» **Problem to solve**:
Format all of the entries below as a JSON list of strings, with one string per line and blank lines left out.
begin Stored data
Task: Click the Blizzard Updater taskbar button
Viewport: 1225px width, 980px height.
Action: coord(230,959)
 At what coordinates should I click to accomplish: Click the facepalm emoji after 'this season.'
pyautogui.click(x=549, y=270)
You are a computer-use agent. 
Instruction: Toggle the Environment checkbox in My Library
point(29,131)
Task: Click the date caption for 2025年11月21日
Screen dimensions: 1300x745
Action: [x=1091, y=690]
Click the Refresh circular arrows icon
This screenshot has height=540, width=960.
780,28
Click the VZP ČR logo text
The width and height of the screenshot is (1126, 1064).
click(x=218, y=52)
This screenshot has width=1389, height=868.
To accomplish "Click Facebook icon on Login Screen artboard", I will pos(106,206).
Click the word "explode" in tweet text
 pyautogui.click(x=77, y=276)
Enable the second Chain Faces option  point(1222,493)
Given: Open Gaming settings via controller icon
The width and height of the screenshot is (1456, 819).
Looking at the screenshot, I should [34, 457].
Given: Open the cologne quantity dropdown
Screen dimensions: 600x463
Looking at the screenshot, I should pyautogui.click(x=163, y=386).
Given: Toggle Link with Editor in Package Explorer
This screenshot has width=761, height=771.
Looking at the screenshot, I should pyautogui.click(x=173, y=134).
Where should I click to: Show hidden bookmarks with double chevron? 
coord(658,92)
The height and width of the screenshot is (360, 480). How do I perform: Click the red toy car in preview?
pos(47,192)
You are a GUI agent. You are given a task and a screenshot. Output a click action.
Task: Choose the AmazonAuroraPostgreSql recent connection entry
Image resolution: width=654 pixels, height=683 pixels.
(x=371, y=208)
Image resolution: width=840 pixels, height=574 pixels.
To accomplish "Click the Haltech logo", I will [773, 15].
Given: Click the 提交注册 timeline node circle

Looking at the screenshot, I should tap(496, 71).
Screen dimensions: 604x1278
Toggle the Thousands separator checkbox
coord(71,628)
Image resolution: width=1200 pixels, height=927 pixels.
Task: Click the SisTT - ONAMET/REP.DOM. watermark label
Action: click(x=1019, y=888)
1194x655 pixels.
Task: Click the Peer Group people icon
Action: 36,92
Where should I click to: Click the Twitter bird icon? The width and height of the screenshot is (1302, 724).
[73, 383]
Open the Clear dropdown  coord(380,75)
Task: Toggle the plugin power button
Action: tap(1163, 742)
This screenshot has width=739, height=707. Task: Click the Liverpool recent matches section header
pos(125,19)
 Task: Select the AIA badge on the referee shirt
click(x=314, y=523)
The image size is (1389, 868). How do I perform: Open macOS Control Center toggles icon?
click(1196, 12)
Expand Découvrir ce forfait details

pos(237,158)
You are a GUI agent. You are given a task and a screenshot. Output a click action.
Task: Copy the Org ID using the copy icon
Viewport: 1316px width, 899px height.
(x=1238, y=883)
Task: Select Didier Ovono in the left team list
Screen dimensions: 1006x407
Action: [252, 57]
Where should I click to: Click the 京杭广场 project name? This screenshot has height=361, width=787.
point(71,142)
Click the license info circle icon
end Stored data
» **Exercise response**:
[
  "Task: Click the Blizzard Updater taskbar button",
  "Viewport: 1225px width, 980px height.",
  "Action: coord(230,959)",
  " At what coordinates should I click to accomplish: Click the facepalm emoji after 'this season.'",
  "pyautogui.click(x=549, y=270)",
  "You are a computer-use agent. ",
  "Instruction: Toggle the Environment checkbox in My Library",
  "point(29,131)",
  "Task: Click the date caption for 2025年11月21日",
  "Screen dimensions: 1300x745",
  "Action: [x=1091, y=690]",
  "Click the Refresh circular arrows icon",
  "This screenshot has height=540, width=960.",
  "780,28",
  "Click the VZP ČR logo text",
  "The width and height of the screenshot is (1126, 1064).",
  "click(x=218, y=52)",
  "This screenshot has width=1389, height=868.",
  "To accomplish \"Click Facebook icon on Login Screen artboard\", I will pos(106,206).",
  "Click the word \"explode\" in tweet text",
  " pyautogui.click(x=77, y=276)",
  "Enable the second Chain Faces option  point(1222,493)",
  "Given: Open Gaming settings via controller icon",
  "The width and height of the screenshot is (1456, 819).",
  "Looking at the screenshot, I should [34, 457].",
  "Given: Open the cologne quantity dropdown",
  "Screen dimensions: 600x463",
  "Looking at the screenshot, I should pyautogui.click(x=163, y=386).",
  "Given: Toggle Link with Editor in Package Explorer",
  "This screenshot has width=761, height=771.",
  "Looking at the screenshot, I should pyautogui.click(x=173, y=134).",
  "Where should I click to: Show hidden bookmarks with double chevron? ",
  "coord(658,92)",
  "The height and width of the screenshot is (360, 480). How do I perform: Click the red toy car in preview?",
  "pos(47,192)",
  "You are a GUI agent. You are given a task and a screenshot. Output a click action.",
  "Task: Choose the AmazonAuroraPostgreSql recent connection entry",
  "Image resolution: width=654 pixels, height=683 pixels.",
  "(x=371, y=208)",
  "Image resolution: width=840 pixels, height=574 pixels.",
  "To accomplish \"Click the Haltech logo\", I will [773, 15].",
  "Given: Click the 提交注册 timeline node circle",
  "Looking at the screenshot, I should tap(496, 71).",
  "Screen dimensions: 604x1278",
  "Toggle the Thousands separator checkbox",
  "coord(71,628)",
  "Image resolution: width=1200 pixels, height=927 pixels.",
  "Task: Click the SisTT - ONAMET/REP.DOM. watermark label",
  "Action: click(x=1019, y=888)",
  "1194x655 pixels.",
  "Task: Click the Peer Group people icon",
  "Action: 36,92",
  "Where should I click to: Click the Twitter bird icon? The width and height of the screenshot is (1302, 724).",
  "[73, 383]",
  "Open the Clear dropdown  coord(380,75)",
  "Task: Toggle the plugin power button",
  "Action: tap(1163, 742)",
  "This screenshot has width=739, height=707. Task: Click the Liverpool recent matches section header",
  "pos(125,19)",
  " Task: Select the AIA badge on the referee shirt",
  "click(x=314, y=523)",
  "The image size is (1389, 868). How do I perform: Open macOS Control Center toggles icon?",
  "click(1196, 12)",
  "Expand Découvrir ce forfait details",
  "pos(237,158)",
  "You are a GUI agent. You are given a task and a screenshot. Output a click action.",
  "Task: Copy the Org ID using the copy icon",
  "Viewport: 1316px width, 899px height.",
  "(x=1238, y=883)",
  "Task: Select Didier Ovono in the left team list",
  "Screen dimensions: 1006x407",
  "Action: [252, 57]",
  "Where should I click to: Click the 京杭广场 project name? This screenshot has height=361, width=787.",
  "point(71,142)",
  "Click the license info circle icon"
]